Exercise description>
Reproduce the entries word for word, and omit any picture you find in them.

Record excerpts>
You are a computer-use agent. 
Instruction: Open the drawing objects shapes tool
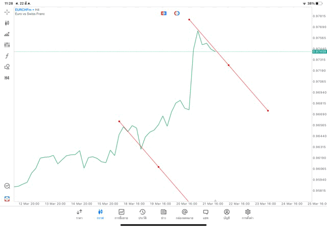(x=7, y=67)
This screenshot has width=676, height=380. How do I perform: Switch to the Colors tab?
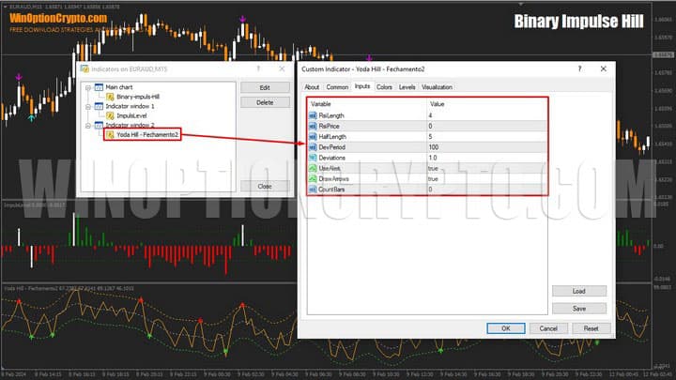(384, 86)
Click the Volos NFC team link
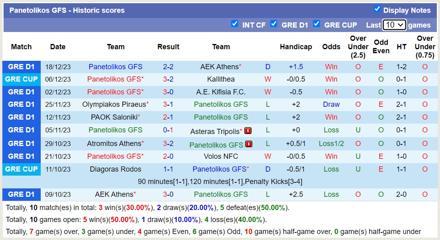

Task output>
You are a computer-use agent. 
Instruction: Open the drawing objects shapes tool
(x=7, y=67)
This screenshot has width=676, height=380. How do I perform: Switch to the Colors tab?
(384, 86)
Click the Volos NFC team link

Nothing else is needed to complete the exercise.